= Task requirements =
Reproduce only the top of the records, down to and including the line containing "Vita (296, 31)".

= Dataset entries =

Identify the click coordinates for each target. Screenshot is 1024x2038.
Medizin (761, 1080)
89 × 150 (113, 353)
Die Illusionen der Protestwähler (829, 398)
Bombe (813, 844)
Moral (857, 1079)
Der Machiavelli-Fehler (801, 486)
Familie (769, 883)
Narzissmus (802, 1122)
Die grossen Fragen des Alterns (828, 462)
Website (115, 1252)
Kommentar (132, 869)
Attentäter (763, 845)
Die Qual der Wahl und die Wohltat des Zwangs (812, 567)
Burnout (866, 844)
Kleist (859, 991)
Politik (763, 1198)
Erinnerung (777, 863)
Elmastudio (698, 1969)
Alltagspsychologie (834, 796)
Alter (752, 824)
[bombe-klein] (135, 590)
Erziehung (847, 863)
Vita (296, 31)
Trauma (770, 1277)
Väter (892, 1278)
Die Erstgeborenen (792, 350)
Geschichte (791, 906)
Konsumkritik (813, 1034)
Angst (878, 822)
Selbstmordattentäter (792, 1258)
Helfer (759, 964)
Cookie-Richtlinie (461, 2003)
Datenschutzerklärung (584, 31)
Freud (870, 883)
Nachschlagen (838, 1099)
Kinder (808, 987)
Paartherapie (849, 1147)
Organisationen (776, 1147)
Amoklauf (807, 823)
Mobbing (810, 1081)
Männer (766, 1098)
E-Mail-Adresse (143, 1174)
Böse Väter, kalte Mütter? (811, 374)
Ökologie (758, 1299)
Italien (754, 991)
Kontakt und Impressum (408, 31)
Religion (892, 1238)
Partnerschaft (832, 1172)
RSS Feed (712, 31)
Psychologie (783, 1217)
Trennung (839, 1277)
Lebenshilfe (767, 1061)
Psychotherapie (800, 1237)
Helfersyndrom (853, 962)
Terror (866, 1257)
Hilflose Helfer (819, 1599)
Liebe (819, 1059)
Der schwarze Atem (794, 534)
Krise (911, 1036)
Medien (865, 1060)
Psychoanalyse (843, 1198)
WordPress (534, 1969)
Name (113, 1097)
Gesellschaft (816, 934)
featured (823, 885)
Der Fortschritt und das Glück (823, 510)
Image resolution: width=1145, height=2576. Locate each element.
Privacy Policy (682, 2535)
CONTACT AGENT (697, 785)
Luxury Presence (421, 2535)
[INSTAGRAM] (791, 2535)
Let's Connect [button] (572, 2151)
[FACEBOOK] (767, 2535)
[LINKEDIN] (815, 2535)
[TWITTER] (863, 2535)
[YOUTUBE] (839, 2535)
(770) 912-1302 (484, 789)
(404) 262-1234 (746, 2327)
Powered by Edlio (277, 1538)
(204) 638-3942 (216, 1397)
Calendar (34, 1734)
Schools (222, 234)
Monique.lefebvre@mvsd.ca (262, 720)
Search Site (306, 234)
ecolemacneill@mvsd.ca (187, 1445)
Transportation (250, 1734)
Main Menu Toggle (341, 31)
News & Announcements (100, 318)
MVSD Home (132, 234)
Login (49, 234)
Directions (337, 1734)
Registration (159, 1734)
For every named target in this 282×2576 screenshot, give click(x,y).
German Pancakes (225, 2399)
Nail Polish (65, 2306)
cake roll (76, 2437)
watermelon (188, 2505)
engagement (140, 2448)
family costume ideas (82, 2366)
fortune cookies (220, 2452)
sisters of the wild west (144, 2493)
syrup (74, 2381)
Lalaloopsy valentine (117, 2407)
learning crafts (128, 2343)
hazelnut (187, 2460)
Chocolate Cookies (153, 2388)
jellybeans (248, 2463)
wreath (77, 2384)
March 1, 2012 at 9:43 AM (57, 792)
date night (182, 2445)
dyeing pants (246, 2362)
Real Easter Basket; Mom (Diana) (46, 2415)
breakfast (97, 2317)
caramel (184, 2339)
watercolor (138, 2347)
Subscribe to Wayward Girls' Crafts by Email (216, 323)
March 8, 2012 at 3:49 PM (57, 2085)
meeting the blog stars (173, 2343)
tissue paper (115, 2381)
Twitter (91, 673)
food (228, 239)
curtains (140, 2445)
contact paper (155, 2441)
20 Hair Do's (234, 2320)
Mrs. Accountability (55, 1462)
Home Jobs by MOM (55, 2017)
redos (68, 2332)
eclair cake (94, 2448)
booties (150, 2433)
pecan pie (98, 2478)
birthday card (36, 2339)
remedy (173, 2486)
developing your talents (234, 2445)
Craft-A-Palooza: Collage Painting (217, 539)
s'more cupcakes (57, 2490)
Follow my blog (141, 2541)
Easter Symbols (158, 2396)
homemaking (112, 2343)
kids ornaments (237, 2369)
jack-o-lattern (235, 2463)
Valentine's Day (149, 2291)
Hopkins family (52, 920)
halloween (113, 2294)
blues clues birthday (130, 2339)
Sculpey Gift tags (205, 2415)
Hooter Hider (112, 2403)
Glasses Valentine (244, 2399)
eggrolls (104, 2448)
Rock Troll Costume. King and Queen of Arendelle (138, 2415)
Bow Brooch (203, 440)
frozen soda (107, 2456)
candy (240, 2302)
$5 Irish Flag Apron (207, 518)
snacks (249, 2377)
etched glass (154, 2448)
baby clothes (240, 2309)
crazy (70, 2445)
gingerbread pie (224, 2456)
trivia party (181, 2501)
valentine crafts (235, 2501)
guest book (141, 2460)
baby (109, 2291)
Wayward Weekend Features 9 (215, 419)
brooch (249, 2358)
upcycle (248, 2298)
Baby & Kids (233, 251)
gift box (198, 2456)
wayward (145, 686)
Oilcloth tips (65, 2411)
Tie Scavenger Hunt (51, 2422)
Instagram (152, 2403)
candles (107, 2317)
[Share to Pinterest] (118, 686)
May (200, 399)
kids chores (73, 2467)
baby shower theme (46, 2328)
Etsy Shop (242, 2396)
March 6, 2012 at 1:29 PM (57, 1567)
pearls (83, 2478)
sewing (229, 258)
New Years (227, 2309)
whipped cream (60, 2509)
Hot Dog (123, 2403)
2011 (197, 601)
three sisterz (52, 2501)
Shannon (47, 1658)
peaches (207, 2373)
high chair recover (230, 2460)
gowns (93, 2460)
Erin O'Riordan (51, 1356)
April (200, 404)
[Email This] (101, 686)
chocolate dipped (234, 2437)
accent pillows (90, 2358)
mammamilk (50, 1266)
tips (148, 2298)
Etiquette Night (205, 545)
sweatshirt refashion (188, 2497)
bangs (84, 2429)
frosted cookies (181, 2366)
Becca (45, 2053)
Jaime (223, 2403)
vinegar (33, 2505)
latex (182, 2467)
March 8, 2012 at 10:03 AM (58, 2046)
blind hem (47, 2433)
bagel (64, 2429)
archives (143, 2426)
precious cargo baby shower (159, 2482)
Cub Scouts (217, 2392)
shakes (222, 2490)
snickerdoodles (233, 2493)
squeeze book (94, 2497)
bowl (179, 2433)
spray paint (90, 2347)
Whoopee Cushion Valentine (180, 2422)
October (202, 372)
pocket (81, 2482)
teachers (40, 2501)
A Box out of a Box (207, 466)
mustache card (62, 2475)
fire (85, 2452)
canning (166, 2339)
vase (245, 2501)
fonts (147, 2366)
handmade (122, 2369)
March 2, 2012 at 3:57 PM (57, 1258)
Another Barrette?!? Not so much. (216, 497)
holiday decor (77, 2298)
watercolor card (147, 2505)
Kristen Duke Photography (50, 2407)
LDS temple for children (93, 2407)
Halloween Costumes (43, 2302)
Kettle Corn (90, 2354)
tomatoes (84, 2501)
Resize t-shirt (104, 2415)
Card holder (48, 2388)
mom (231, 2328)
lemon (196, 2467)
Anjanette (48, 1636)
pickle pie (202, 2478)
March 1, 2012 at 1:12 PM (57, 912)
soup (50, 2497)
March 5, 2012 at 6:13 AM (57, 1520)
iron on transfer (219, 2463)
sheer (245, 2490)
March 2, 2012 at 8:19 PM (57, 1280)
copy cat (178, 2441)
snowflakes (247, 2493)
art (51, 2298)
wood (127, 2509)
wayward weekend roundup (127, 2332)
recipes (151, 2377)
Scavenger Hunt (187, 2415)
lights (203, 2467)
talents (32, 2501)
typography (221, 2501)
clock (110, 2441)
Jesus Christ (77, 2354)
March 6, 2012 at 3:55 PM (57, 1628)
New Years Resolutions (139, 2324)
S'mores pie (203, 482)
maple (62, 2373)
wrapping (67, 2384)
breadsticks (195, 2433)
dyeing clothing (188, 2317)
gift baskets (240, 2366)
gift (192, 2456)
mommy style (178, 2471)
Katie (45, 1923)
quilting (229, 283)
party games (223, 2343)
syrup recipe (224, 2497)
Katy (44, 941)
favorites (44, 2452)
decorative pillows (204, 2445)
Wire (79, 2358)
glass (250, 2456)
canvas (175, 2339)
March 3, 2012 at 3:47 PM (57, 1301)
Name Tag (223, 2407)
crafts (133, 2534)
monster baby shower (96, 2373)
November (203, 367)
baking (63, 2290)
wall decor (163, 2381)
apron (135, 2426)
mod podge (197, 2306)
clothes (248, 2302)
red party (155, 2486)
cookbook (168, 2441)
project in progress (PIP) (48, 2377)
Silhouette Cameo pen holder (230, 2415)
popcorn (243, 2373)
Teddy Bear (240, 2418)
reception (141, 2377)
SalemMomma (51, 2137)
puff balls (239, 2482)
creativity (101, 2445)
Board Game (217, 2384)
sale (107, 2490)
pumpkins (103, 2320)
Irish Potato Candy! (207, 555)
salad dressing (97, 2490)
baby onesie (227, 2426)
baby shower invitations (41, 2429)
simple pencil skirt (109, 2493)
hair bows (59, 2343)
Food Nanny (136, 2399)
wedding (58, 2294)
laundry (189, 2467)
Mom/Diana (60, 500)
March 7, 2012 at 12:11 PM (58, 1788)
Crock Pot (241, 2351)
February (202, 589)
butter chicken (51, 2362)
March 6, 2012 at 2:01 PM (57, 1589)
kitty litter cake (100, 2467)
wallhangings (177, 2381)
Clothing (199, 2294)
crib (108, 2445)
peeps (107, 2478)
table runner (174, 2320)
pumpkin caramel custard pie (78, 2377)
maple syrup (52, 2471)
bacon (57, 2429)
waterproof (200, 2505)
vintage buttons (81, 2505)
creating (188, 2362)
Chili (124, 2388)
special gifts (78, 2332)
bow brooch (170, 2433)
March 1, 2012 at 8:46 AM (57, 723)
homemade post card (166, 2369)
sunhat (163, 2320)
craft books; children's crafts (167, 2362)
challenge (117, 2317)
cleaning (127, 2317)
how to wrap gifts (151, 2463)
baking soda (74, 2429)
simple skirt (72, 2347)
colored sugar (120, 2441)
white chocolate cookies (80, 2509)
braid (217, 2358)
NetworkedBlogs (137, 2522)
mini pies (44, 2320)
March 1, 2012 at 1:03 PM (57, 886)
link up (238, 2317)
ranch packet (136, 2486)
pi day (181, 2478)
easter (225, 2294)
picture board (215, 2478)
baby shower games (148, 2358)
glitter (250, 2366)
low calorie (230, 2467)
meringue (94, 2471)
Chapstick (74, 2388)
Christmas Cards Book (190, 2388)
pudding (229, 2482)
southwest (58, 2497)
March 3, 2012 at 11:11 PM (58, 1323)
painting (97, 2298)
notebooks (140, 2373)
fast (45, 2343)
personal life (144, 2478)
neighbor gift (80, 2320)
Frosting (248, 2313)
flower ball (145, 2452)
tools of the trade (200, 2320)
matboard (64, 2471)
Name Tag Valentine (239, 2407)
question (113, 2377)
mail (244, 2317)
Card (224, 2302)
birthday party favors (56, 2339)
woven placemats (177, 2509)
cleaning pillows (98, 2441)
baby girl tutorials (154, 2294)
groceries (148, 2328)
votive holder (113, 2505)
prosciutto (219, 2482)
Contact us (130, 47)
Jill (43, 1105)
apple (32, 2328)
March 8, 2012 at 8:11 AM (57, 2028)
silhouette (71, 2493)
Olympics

= Result of this task =
Identify the click coordinates for each target. Screenshot is 1024x2038.
Medizin (761, 1080)
89 × 150 (113, 353)
Die Illusionen der Protestwähler (829, 398)
Bombe (813, 844)
Moral (857, 1079)
Der Machiavelli-Fehler (801, 486)
Familie (769, 883)
Narzissmus (802, 1122)
Die grossen Fragen des Alterns (828, 462)
Website (115, 1252)
Kommentar (132, 869)
Attentäter (763, 845)
Die Qual der Wahl und die Wohltat des Zwangs (812, 567)
Burnout (866, 844)
Kleist (859, 991)
Politik (763, 1198)
Erinnerung (777, 863)
Elmastudio (698, 1969)
Alltagspsychologie (834, 796)
Alter (752, 824)
[bombe-klein] (135, 590)
Erziehung (847, 863)
Vita (296, 31)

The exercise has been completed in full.